Los pequeños detalles que me hacen actuar como una fanática de la ecología

Últimamente vengo preguntándome muy seriamente cuándo me volví una loca ecológica. Quiero compartirles mi experiencia a ver qué les parece y que me cuenten si soy la única o a ustedes también les pasa.

Hace unos meses fuí a la casa de una amiga y me sorprendí a mi misma sintiendo que se me prendía una lucecita rojo en mi cerebro cada vez que veía que hacía algo «anti ecológico». Para que entiendan bien a qué me refiero, mientras miraba a mi amiga cocinar noté que:

1. dejaba la canilla abierta mientras lavaba los platos,

2. Dejaba la heladera abierta por varios minutos -dejando perder el frío y haciendo que consuma más energía-,

3. tiraba todos sus residuos sin clasificar y para peor mandaba a la basura alimentos que estaban casi en perfecto estado sólo porque «hacía una semana que estaban en la heladera». El súmun fue, sin dudas, cuando tiró una salsa que se había puesto fea ¡¡por el inodoro!! La sola idea de gastar 20 litros de agua en una descarga innecesaria me sacaba canas verdes.
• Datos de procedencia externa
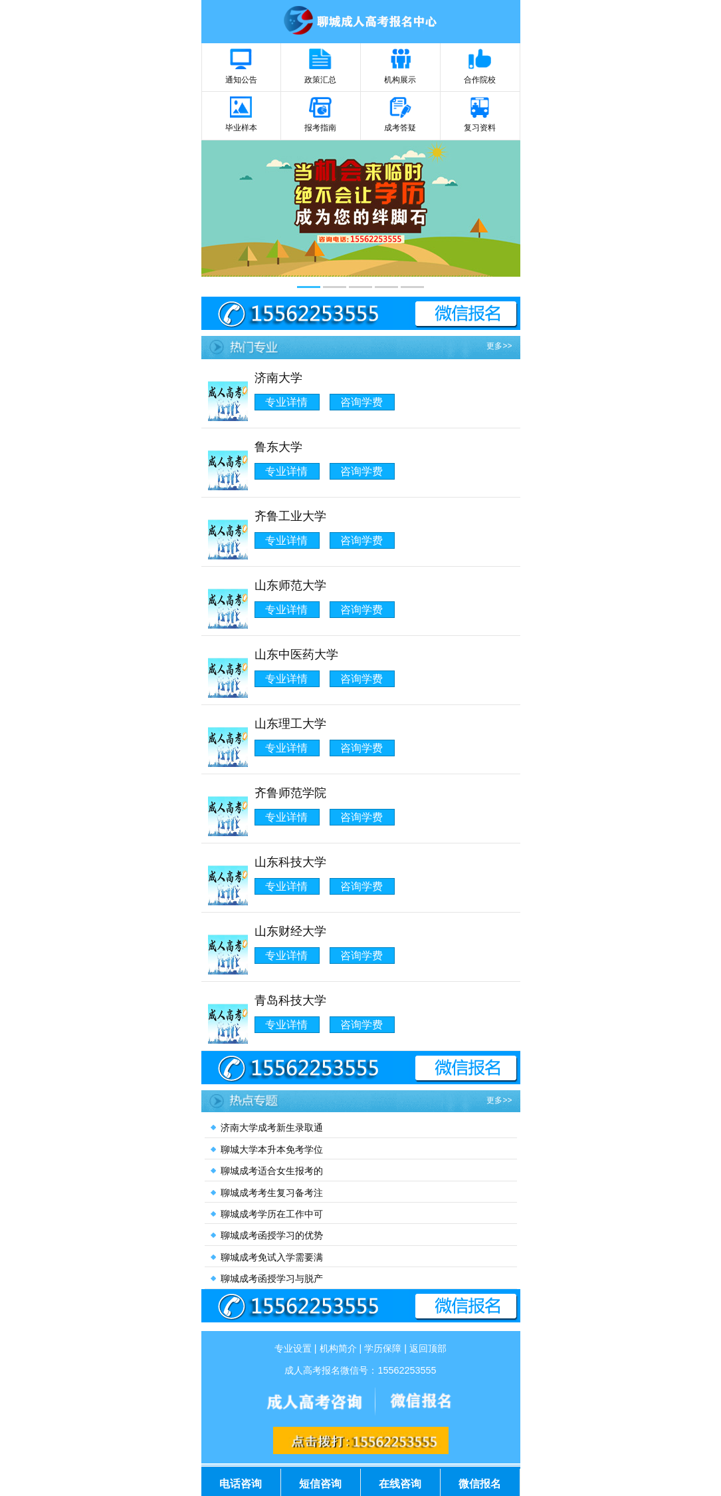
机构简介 (338, 1348)
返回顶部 (428, 1348)
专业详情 (286, 402)
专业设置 (293, 1348)
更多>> (499, 346)
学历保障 (382, 1348)
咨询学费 (361, 402)
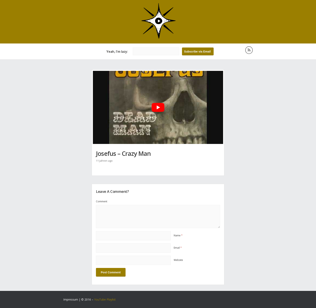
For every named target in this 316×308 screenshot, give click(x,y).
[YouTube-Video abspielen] (158, 107)
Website (178, 260)
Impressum (70, 299)
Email (178, 247)
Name (178, 235)
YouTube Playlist (105, 299)
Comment (101, 201)
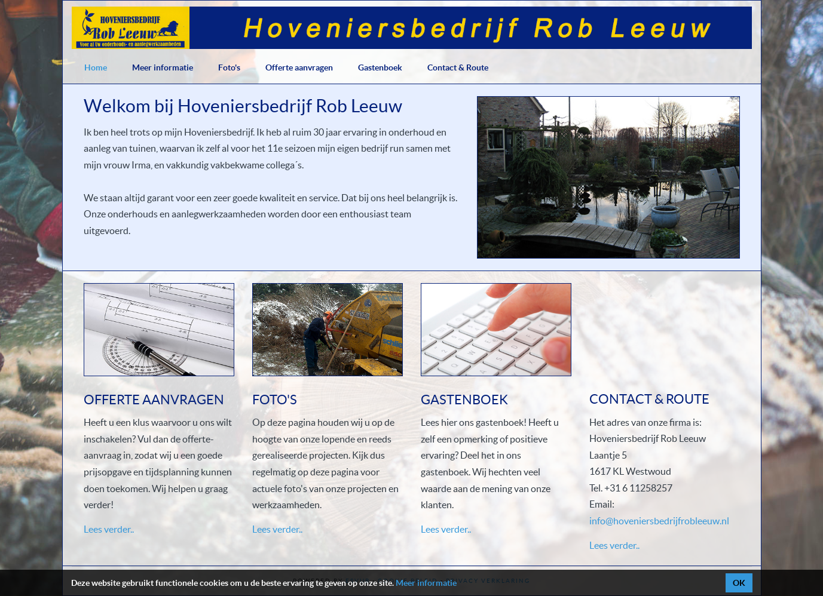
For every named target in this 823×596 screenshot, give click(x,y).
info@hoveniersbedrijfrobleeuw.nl (659, 520)
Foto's (229, 67)
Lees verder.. (109, 529)
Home (95, 67)
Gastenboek (380, 67)
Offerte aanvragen (299, 67)
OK (739, 583)
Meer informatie (162, 67)
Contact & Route (457, 67)
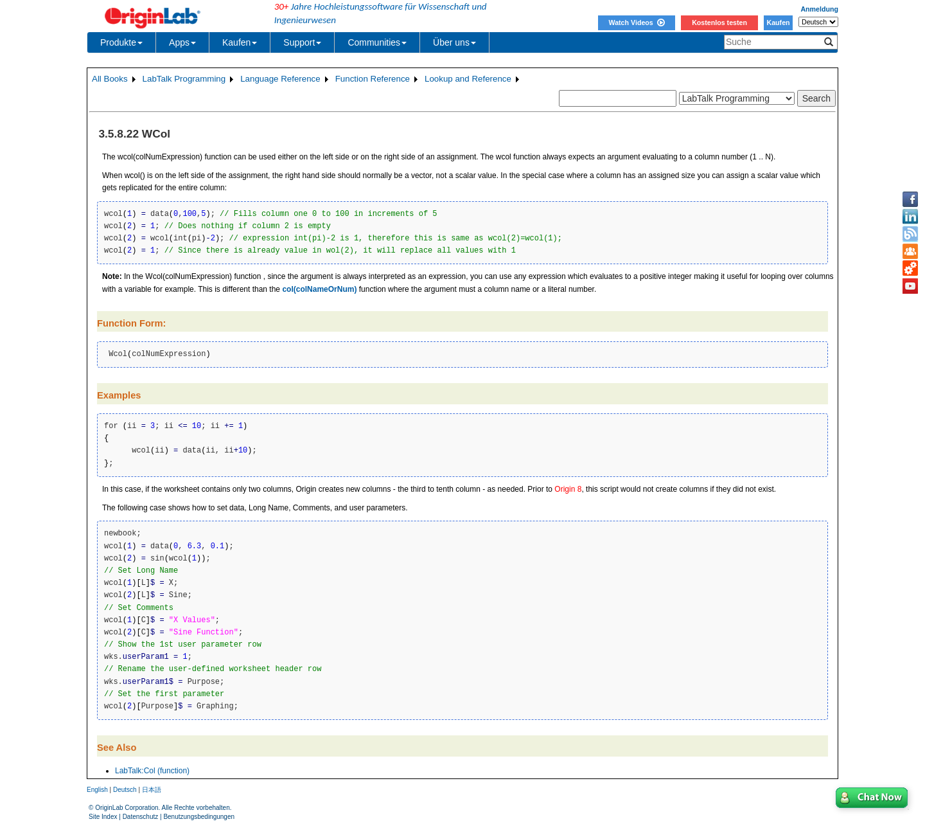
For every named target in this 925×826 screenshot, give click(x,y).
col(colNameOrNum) (319, 289)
Con estas dos acciones bastó para que mi alma sensibilizada con la cuestión ambiental pusiera el grito de horror en el cielo pero, aún así, no dije nada. ¿Qué derecho tengo de señalar con el dedo lo que hace en su propia casa? Además -pensé –¿no será que estoy demasiado fanatizada con todo esto? Tal vez esté exagerando.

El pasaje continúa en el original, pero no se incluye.